The report “The World of Captives: Growth and Opportunities Without Borders,” which analyzes 1,100 captives managed globally by Marsh, found that the steady growth of nontraditional coverages in the captive market is propelled by both the growing sophistication of captive owners and the need to manage new emerging risks through self-insurance, quota share participation or reinsurance.
Crime coverage is leading the nontraditional ranking, with 44 Marsh-managed captives writing this line of business.
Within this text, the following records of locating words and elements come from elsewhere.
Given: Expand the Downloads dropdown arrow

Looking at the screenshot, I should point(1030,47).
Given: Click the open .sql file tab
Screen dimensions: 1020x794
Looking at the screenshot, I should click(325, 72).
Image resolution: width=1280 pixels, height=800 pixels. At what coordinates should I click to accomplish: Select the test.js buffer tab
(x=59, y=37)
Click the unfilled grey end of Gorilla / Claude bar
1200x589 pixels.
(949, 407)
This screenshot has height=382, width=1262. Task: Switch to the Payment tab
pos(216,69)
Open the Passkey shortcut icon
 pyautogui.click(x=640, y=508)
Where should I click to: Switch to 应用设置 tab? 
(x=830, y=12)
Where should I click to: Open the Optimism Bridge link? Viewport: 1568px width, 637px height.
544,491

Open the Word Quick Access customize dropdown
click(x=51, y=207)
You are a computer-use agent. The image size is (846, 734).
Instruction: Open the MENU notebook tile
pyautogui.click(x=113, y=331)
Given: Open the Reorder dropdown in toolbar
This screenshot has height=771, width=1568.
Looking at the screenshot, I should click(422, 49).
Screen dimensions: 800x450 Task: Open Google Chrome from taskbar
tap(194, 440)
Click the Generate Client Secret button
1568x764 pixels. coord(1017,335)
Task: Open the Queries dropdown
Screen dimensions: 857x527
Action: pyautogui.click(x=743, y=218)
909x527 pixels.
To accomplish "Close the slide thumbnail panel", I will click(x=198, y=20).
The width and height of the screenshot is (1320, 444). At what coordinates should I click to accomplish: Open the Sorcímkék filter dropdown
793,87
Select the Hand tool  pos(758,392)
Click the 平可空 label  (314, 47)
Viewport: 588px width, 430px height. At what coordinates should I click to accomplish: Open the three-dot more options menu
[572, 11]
The biggest increase, however, came from political risk, where the number of captives that include political risk rose 83 percent in 2014. The number of captives writing cyber liability grew 18 percent.
Marsh anticipates that this growth will continue, “as captives develop within the middle market, due to the large catastrophic lines of coverage underwritten by small captives and the need for midsize clients to self-insure certain risks, all making them natural fits for a captive.”
For instance, the number of U.S. captive owners taking advantage of the newly extended Terrorism Risk Insurance Program Reauthorization Act of 2015 (TRIPRA) is expected to rise in 2015.
Currently 83 – or 22 percent – of the 374 U.S. captives under Marsh management access TRIPRA by writing either conventional terrorism coverage for property damage or the excluded nuclear, biological, chemical, and radiological perils.
“One of the surprising findings from this year’s report is that more captive owners are not taking advantage of the U.S. government program, which essentially gives companies a backstop to their property and/or general liability exposures for terrorism risk,” said Christopher Lay, president of Marsh Captive Solutions. “Now that concerns over TRIPRA’s reauthorization have been resolved, we believe growth will resume and more captive owners will investigate the value of adding TRIPRA coverage to their existing captives.”
The report noted that traditional captives are keen to expand their business by including previously uninsured business lines to protect their parent company against future losses and ensure budget stability.
Coverages of political risk and trade credit have seen growth for the past five years. Political risk or foreign investment risk coverage is especially popular among captives in the communications, media and technology industry, where 9 percent of the companies included some political risk coverage in their captives. The programs are mainly used to protect exporters and companies with operations in emerging market countries from the volatility in these markets.
Trade credit coverage, in turn, increases the certainty surrounding accounts receivable, by retaining the risk in captive or by providing a mechanism to access the commercial insurance market to cover the excess over the self-retained risk coverage.